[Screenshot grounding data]
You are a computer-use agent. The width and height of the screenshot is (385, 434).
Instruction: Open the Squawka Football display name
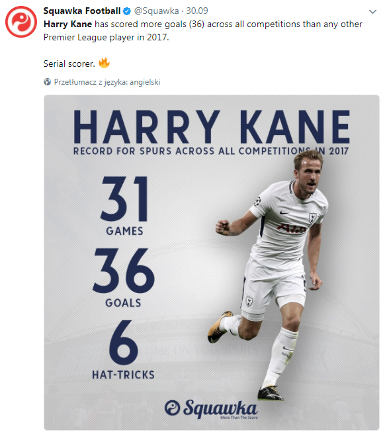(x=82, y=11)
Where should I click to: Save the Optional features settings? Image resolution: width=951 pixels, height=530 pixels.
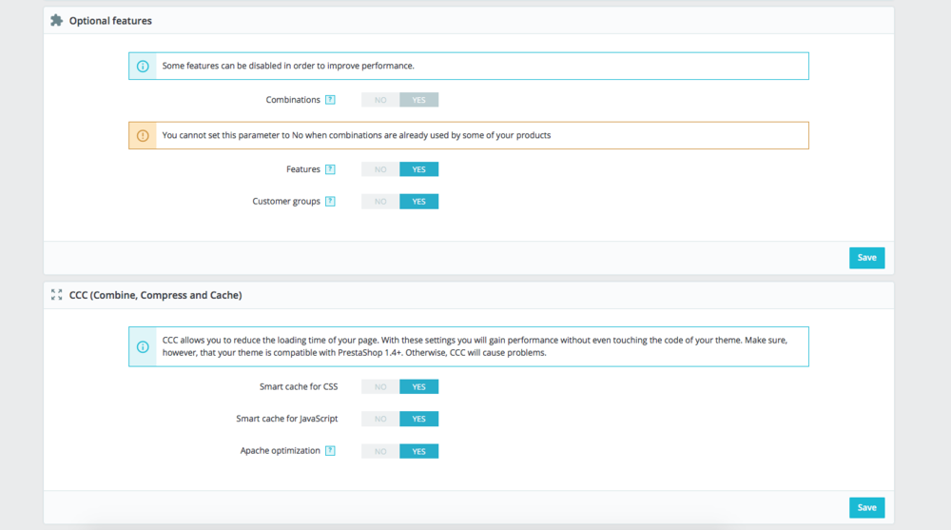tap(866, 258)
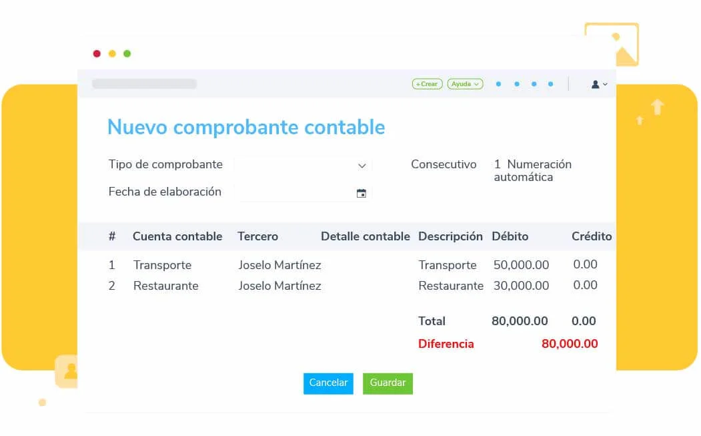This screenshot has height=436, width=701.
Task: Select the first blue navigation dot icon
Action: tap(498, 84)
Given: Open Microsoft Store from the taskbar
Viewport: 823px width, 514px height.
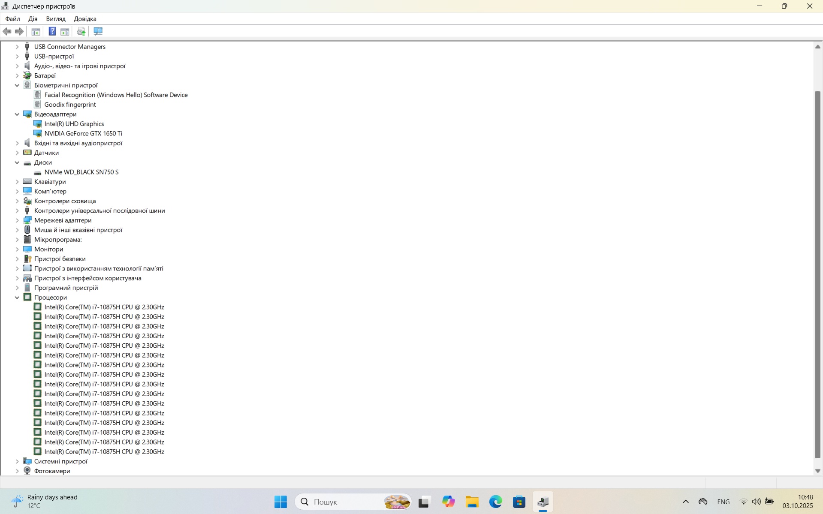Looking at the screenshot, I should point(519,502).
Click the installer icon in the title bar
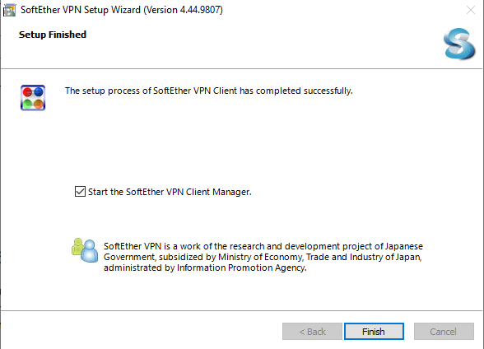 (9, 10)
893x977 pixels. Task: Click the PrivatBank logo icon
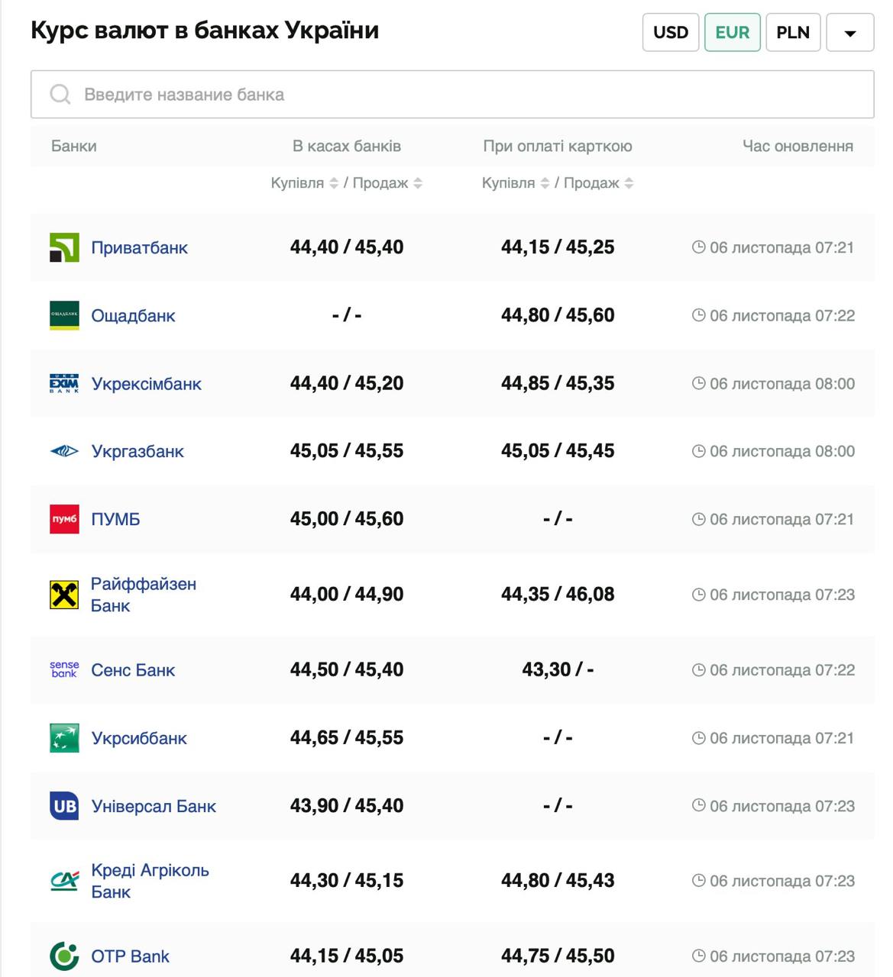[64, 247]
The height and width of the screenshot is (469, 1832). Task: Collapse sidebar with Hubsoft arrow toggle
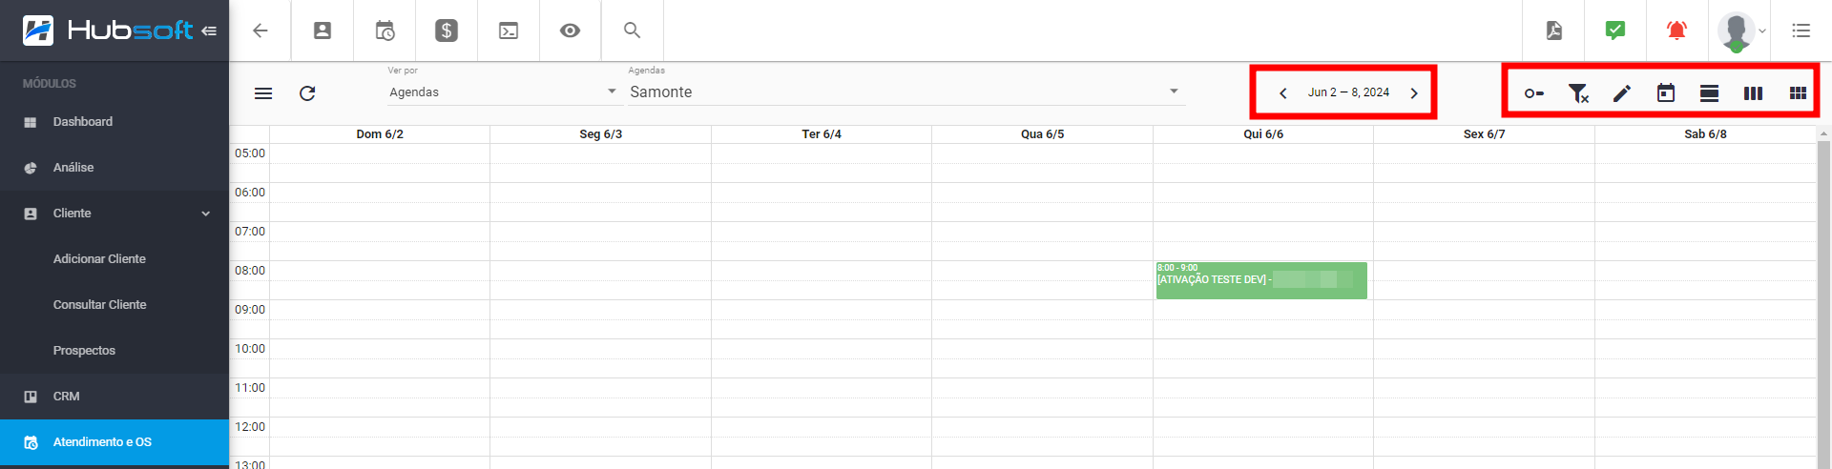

#### Exercise goal
Please transcribe all of the entries exactly and omit any picture they hold.

#### Response to the task
You are a computer-use agent. The width and height of the screenshot is (385, 434).
Instruction: Open the Squawka Football display name
(x=82, y=11)
Where should I click to: Save the Optional features settings? Image resolution: width=951 pixels, height=530 pixels.
tap(866, 258)
This screenshot has height=436, width=701.
Task: Select the first blue navigation dot icon
Action: tap(498, 84)
Given: Open Microsoft Store from the taskbar
Viewport: 823px width, 514px height.
Looking at the screenshot, I should point(519,502).
Click the installer icon in the title bar
 (9, 10)
893x977 pixels. Task: Click the PrivatBank logo icon
[64, 247]
The height and width of the screenshot is (469, 1832). Task: Collapse sidebar with Hubsoft arrow toggle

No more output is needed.